#### [DIRECTIONS FOR THIS TASK]
Copy the lines running from the one containing "Task: Click the play" through the one containing "point(111,113)", both included, reproducing them exactly.

************

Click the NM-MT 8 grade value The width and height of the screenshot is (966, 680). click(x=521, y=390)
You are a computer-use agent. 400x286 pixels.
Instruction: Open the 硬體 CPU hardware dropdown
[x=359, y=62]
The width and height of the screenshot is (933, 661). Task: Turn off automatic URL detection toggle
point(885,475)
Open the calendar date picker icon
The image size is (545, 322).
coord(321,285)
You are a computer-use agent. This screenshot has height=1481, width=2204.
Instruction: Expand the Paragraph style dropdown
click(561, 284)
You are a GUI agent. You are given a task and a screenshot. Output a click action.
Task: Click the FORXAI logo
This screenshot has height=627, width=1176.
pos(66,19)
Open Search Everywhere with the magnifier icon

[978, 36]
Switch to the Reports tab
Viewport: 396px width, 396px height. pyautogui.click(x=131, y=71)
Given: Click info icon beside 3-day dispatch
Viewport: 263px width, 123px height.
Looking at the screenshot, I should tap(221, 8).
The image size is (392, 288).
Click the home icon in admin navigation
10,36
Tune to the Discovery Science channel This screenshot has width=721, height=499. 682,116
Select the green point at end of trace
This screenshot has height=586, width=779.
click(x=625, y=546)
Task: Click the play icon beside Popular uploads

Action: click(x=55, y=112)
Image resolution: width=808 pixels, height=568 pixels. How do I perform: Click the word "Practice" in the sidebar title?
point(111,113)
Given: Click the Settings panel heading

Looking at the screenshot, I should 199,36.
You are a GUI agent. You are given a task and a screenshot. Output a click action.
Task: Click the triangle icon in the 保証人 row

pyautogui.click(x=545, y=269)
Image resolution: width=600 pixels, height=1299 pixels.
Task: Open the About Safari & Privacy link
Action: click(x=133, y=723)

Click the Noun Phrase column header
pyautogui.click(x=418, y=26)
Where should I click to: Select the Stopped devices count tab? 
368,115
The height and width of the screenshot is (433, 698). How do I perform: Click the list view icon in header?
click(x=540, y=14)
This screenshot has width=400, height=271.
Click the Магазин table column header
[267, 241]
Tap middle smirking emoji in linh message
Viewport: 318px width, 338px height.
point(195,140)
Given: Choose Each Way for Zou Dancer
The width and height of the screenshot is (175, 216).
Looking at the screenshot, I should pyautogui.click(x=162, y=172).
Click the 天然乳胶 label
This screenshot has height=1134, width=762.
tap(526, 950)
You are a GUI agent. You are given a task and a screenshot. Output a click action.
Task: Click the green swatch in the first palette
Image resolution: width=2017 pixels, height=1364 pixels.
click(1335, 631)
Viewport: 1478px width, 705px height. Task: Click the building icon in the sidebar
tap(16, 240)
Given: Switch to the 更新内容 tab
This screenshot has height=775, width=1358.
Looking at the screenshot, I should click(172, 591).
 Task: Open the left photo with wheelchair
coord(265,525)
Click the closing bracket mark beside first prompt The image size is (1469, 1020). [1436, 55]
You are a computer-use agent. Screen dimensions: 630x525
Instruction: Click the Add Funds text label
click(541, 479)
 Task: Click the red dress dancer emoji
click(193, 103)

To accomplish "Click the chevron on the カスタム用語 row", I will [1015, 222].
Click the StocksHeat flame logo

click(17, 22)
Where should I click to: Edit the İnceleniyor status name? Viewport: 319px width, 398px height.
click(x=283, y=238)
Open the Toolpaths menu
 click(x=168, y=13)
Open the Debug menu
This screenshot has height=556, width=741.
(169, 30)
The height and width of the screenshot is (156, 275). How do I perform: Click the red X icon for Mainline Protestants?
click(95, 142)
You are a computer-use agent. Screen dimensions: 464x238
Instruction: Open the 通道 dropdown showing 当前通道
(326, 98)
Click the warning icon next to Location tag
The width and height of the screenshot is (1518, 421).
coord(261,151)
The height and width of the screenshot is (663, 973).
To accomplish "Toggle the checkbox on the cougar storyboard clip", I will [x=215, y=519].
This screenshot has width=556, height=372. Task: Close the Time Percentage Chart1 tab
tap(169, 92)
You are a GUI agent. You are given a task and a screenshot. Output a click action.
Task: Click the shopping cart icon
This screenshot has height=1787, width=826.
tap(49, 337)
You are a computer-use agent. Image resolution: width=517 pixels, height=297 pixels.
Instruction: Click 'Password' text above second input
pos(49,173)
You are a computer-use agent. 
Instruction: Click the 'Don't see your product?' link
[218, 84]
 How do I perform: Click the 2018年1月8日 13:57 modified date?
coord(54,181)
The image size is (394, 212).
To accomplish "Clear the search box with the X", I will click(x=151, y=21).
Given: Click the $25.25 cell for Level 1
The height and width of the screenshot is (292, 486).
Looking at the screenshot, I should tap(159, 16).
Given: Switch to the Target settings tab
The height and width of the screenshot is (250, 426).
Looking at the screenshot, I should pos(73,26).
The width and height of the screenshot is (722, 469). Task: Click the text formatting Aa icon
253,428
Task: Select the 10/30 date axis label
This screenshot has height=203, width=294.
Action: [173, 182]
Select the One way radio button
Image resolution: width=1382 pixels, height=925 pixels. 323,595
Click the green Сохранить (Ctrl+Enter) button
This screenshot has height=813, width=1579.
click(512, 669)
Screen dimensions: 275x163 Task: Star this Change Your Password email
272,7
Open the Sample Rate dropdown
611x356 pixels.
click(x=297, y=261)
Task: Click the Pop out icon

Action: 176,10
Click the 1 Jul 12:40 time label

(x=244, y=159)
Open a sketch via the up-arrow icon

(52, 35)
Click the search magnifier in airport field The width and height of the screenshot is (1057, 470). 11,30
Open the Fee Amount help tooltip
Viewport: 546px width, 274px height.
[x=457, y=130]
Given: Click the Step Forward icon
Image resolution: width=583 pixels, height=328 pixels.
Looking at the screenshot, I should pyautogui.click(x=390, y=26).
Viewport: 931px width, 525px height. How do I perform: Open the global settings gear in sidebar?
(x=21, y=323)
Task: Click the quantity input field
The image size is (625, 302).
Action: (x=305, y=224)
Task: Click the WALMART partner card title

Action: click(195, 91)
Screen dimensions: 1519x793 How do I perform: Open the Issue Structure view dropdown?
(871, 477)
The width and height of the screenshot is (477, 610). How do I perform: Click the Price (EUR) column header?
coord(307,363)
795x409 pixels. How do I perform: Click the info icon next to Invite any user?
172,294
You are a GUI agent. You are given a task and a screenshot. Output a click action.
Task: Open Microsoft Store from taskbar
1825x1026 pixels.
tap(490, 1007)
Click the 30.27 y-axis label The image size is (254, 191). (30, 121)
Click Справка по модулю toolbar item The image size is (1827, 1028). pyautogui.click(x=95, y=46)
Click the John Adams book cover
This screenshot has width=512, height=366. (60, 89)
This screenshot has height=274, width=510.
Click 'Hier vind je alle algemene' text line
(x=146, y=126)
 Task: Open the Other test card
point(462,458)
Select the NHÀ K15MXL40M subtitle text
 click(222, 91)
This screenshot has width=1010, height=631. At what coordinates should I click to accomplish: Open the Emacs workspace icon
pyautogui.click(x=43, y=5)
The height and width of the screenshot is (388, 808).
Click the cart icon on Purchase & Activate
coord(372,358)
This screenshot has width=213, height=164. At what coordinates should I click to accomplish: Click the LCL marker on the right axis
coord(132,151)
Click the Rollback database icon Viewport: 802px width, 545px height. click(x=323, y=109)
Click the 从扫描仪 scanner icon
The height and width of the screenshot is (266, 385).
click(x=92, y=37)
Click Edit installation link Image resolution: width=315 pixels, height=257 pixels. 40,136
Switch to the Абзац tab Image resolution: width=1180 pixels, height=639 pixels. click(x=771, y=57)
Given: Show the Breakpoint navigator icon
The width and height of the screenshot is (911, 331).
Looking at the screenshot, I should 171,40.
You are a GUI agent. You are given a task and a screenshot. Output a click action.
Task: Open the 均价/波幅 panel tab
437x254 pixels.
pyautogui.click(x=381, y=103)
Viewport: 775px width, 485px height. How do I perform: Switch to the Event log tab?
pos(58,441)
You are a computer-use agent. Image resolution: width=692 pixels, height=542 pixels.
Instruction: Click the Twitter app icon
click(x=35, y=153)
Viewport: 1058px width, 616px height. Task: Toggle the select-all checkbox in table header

************

#### [TASK RESPONSE]
Task: Click the play icon beside Popular uploads

Action: click(x=55, y=112)
Image resolution: width=808 pixels, height=568 pixels. How do I perform: Click the word "Practice" in the sidebar title?
point(111,113)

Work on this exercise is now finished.